Ms. Stats must have called my mom (or poison control. Or both?), and I must have been sent home, or Ms. Stats made a judgment call and decided I wasn't going to die, and since I didn't vomit, I was fine to stick around (you guys, the fucking WAY early nineties was a wild time regarding child safety), because I DID get to do my Victorian silhouette project, and I only remember that I got to do it because I was the only kid in class with curly hair, and Ms. Stats didn't feel like tracing the outlines of my curls, so I just had a huge, smooth bubble around a smaller, vaguely head shaped bubble with a jutted triangle for a nose. I think she was mad at me. 

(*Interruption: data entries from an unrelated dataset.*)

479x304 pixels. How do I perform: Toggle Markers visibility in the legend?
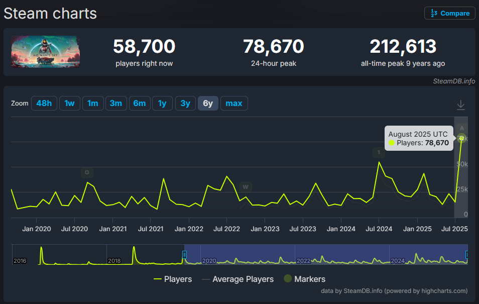305,279
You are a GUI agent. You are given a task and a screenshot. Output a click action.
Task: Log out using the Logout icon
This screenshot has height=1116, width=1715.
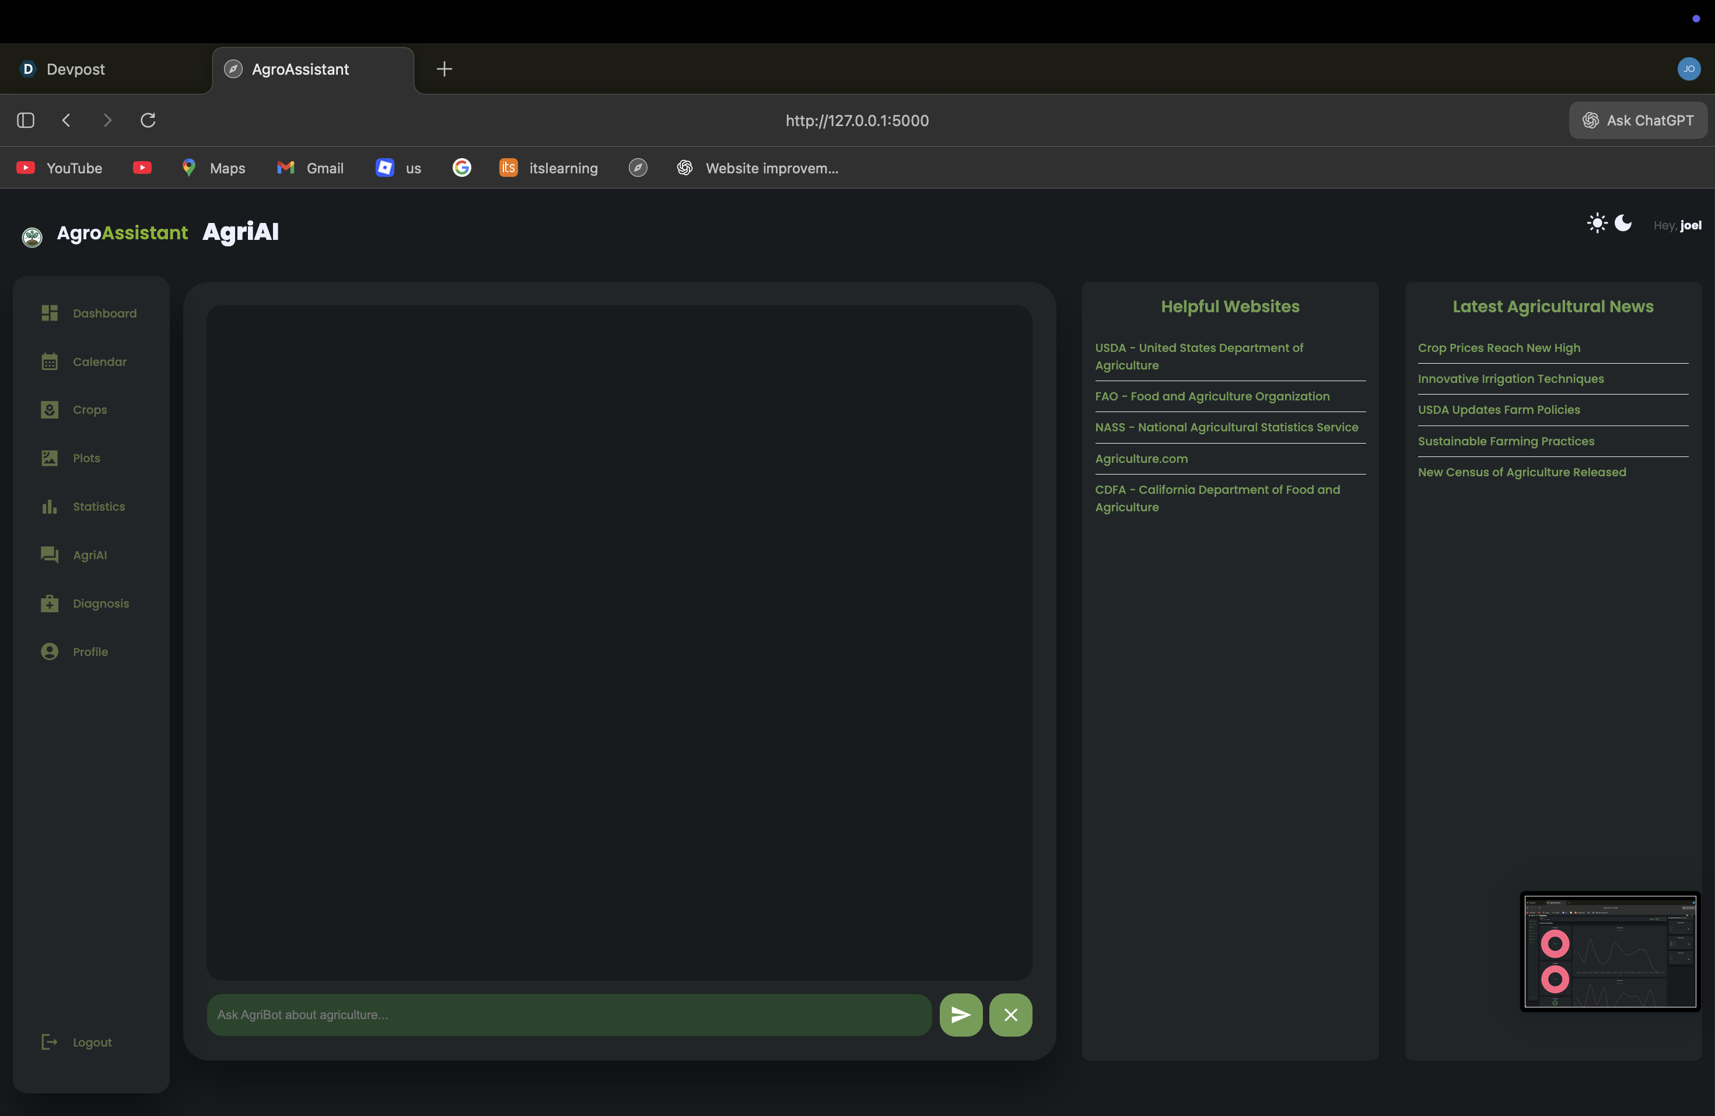(49, 1042)
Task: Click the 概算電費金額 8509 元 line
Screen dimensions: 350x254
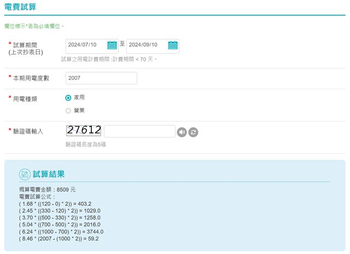Action: click(47, 189)
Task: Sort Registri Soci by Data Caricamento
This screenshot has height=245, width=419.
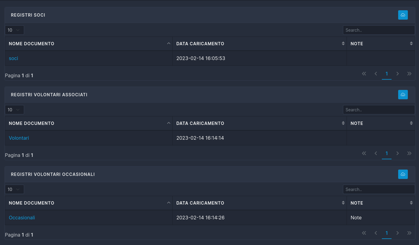Action: [x=260, y=44]
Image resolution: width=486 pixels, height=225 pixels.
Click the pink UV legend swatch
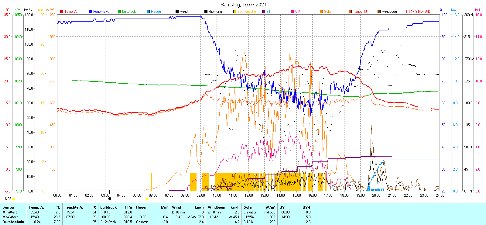(293, 12)
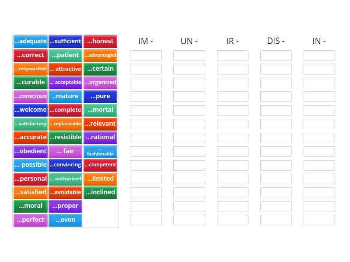Select the "...convincing" word tile
The width and height of the screenshot is (350, 262).
click(x=65, y=165)
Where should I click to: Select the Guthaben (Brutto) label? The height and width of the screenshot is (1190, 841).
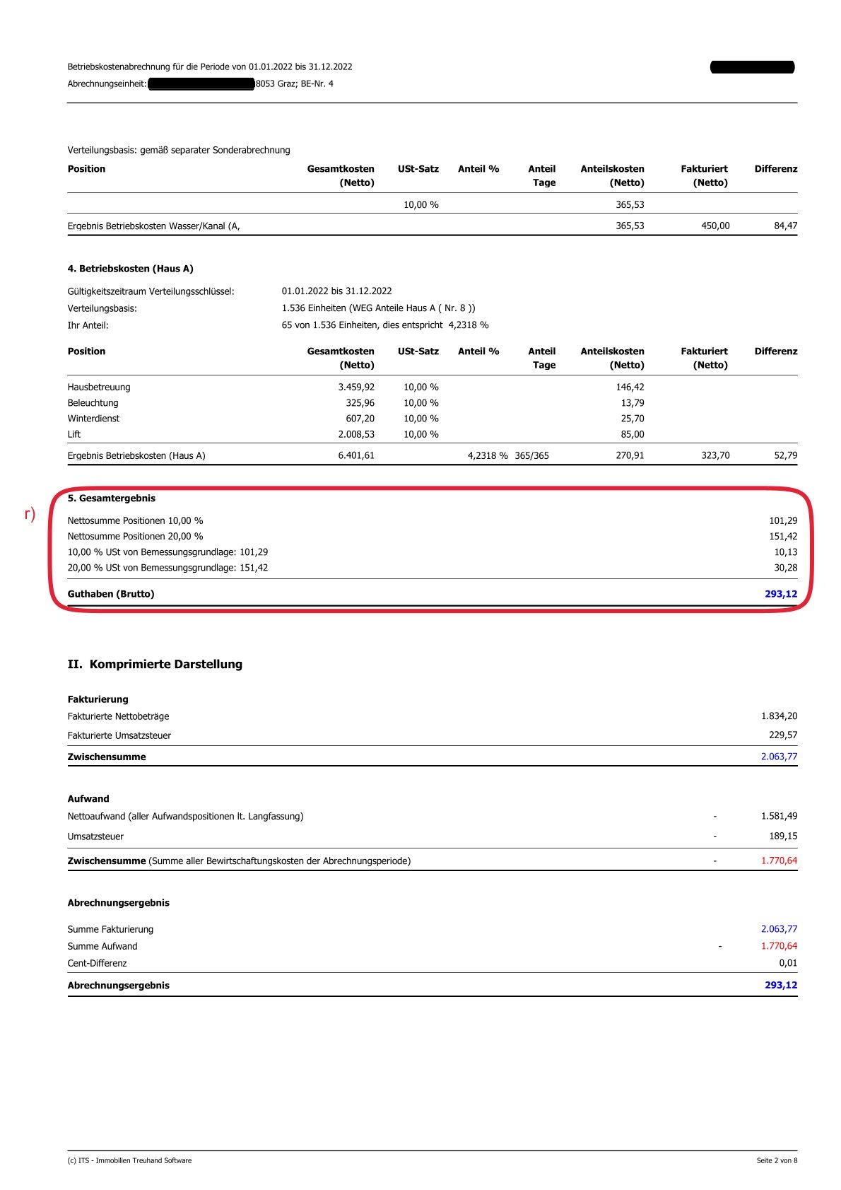click(110, 594)
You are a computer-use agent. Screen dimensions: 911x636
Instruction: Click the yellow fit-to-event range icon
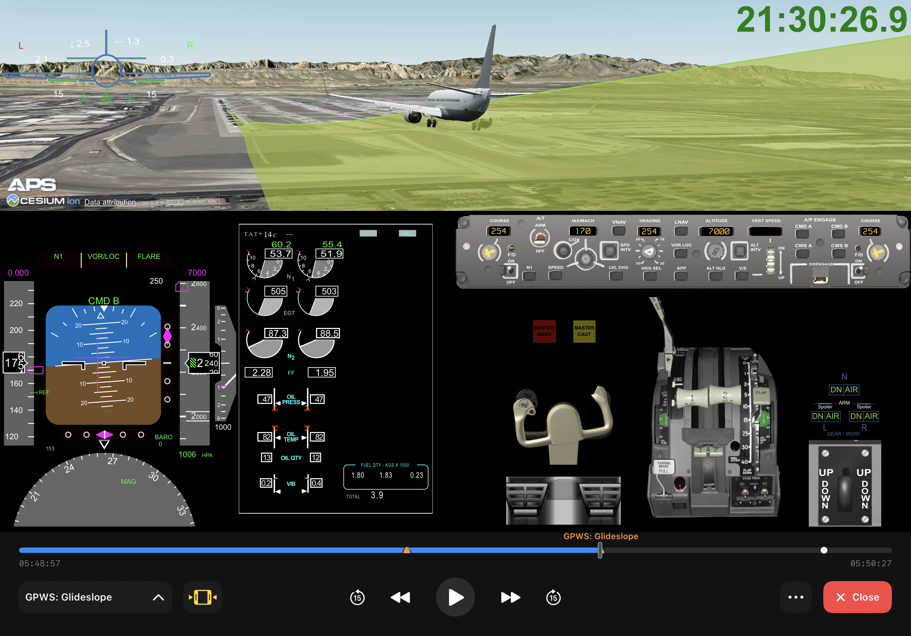202,597
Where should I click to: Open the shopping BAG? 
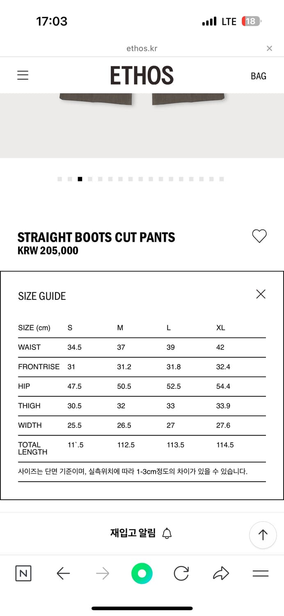pos(258,76)
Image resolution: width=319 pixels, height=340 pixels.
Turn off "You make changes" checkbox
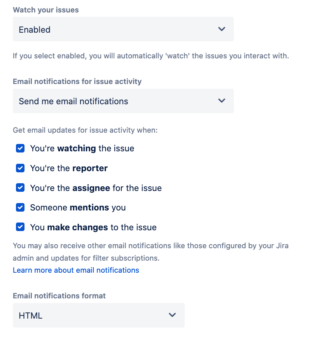20,227
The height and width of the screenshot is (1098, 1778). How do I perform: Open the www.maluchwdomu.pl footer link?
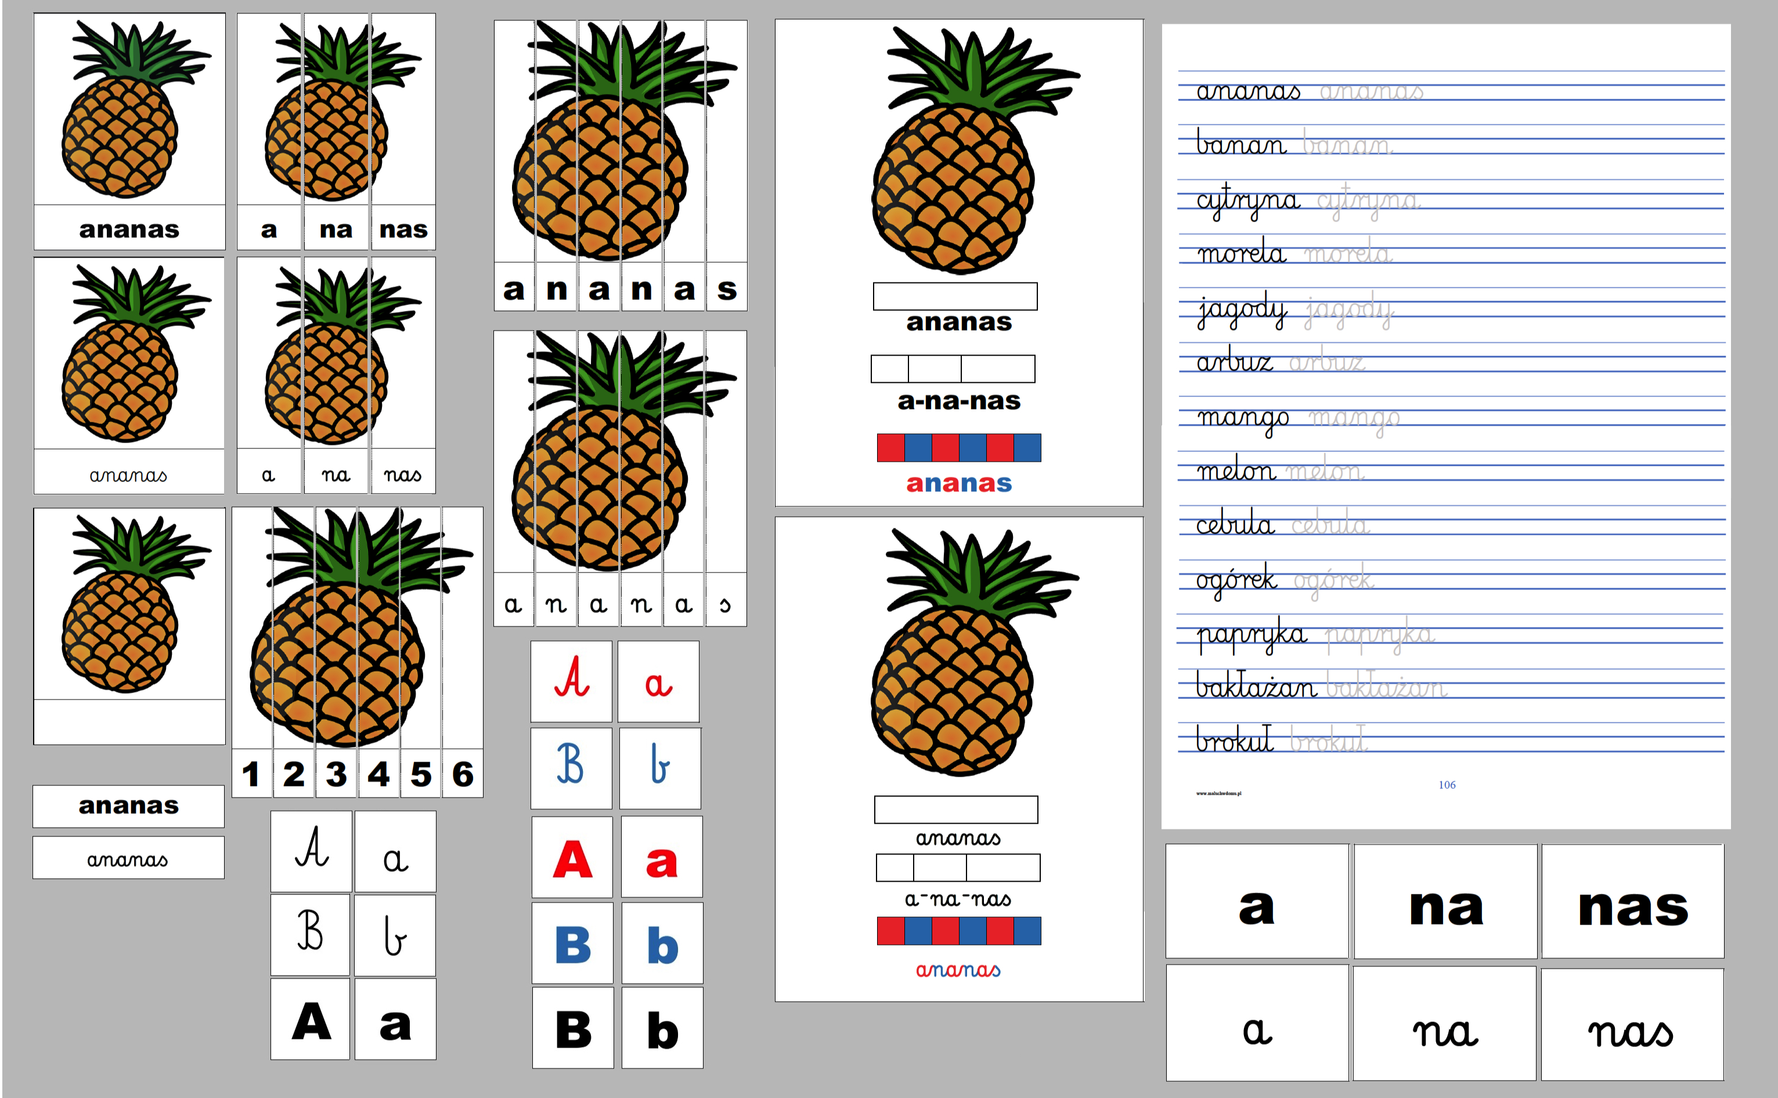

And that is the story of how I started the Tidepod challenge in earnest. 

Vignette two:

There was a HUGE forest of Sawtooth plants and ferns and palm trees behind this complex that my mom and Beth and I lived in. There was enough space between all of the plants for a child to run through all of it, but I mean....that should have been ill-advised, because those Sawtooth bushes are fucking sharp, and I got cut to pieces on them more than once. Like I said: 1990 was a dangerous time to be a kid, but a great time to be a fairly absentee parent. So I was wandering around the savage brush of a forest that this Florida community provided when I had a brilliant idea:

I was going to go tell my mom there was a fire. 

There wasn't, obviously, but this somehow seemed like a good idea. I didn't want to be an alarmist, though. I think my motivation was to show my mom I wasn't afraid of fire, and I was brave. So I went home, and sat down in the living room, staring at my mom who was smoking a Virginia Slim on the couch, because 90s. She played directly into my hands, asking me why I wasn't playing outside anymore. I shrugged with a nonchalantness far beyond my years and said, "I don't know. There was a fire, and I got bored, so I came inside."

My mom didn't automatically believe me, so I can only guess this must have been after the detergent eating and my judgment was questionable. So she pressed me about the fire a little bit, asking me where it was, and did I see it for real? I didn't smell like smoke (a bold assertion for a woman puffing away on the fucking stupidest brand of cigarette there ever was). And I started getting indignant. Of fucking COURSE there was a fire, mommy, it was in the bushes. And it was little, but it was still a fire. I got pushy enough about my imaginary fire that she got up, slightly more panicked, and called the fire department. 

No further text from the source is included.